WHAT YOU SHOULD DO: Using the records below, copy every line that holds the string "icon".

[Collected data entries]
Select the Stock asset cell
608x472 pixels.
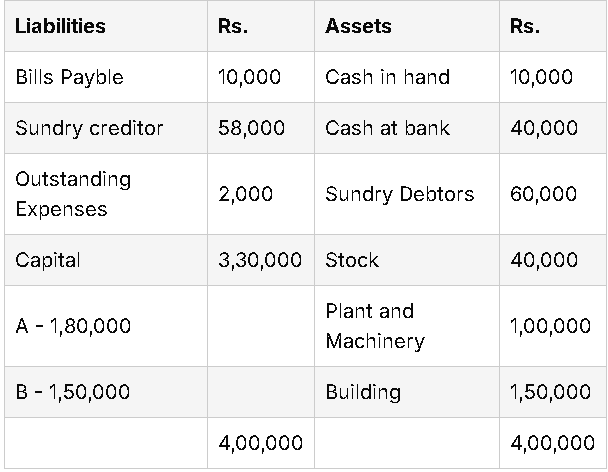(x=352, y=260)
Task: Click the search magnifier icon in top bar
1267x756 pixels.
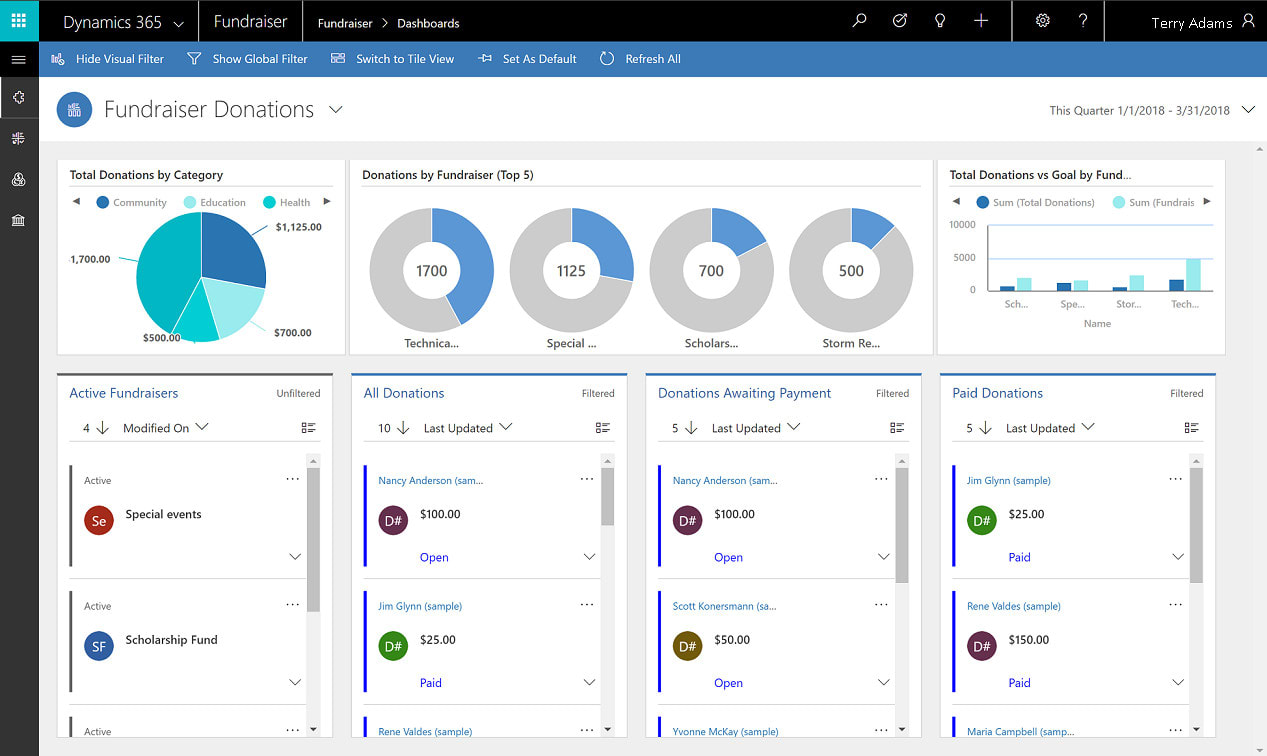Action: click(x=859, y=21)
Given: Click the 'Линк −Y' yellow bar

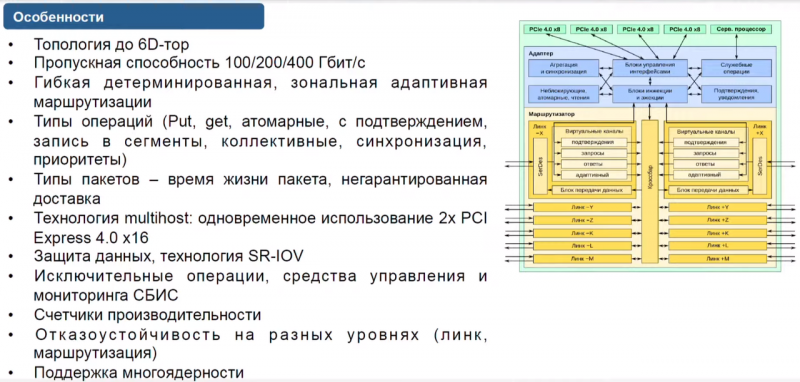Looking at the screenshot, I should (x=582, y=207).
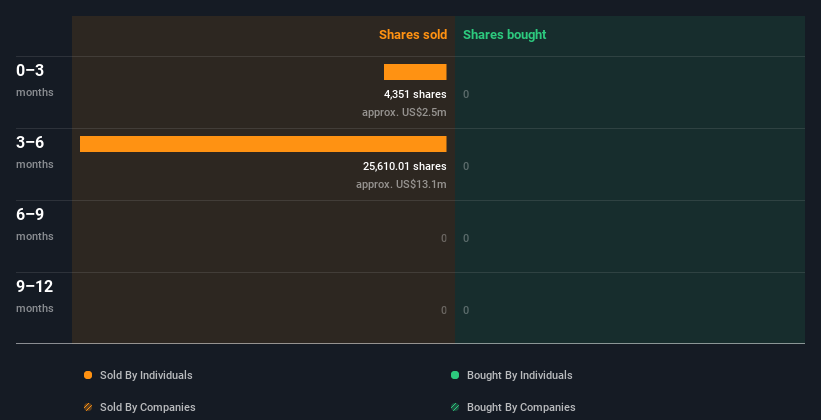
Task: Toggle the Bought By Individuals legend label
Action: pyautogui.click(x=519, y=375)
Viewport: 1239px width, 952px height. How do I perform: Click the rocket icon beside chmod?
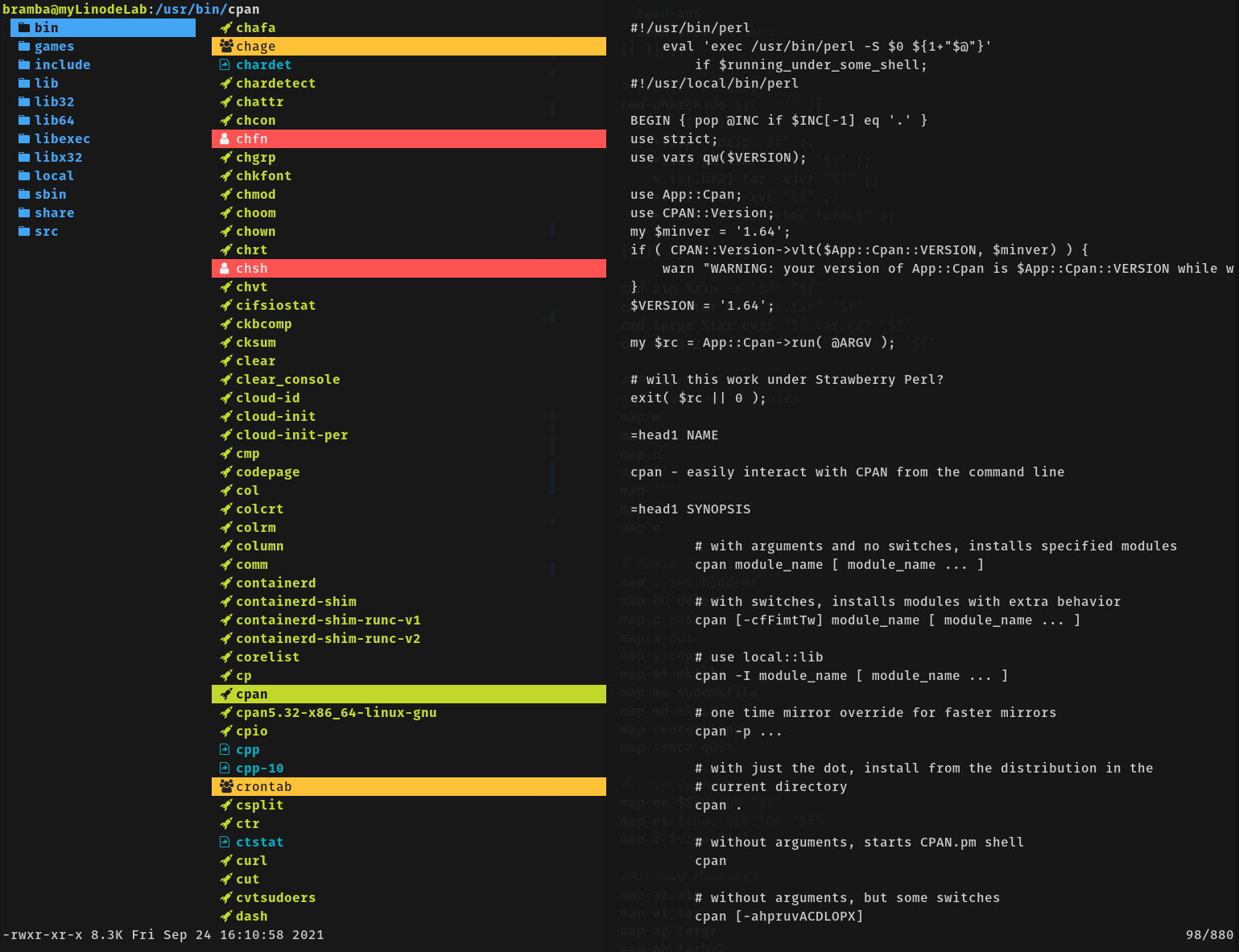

SOLUTION TO THIS TASK:
Task: Click the search magnifier icon in top bar
Viewport: 1239px width, 952px height. How do I perform: Click the rocket icon beside chmod?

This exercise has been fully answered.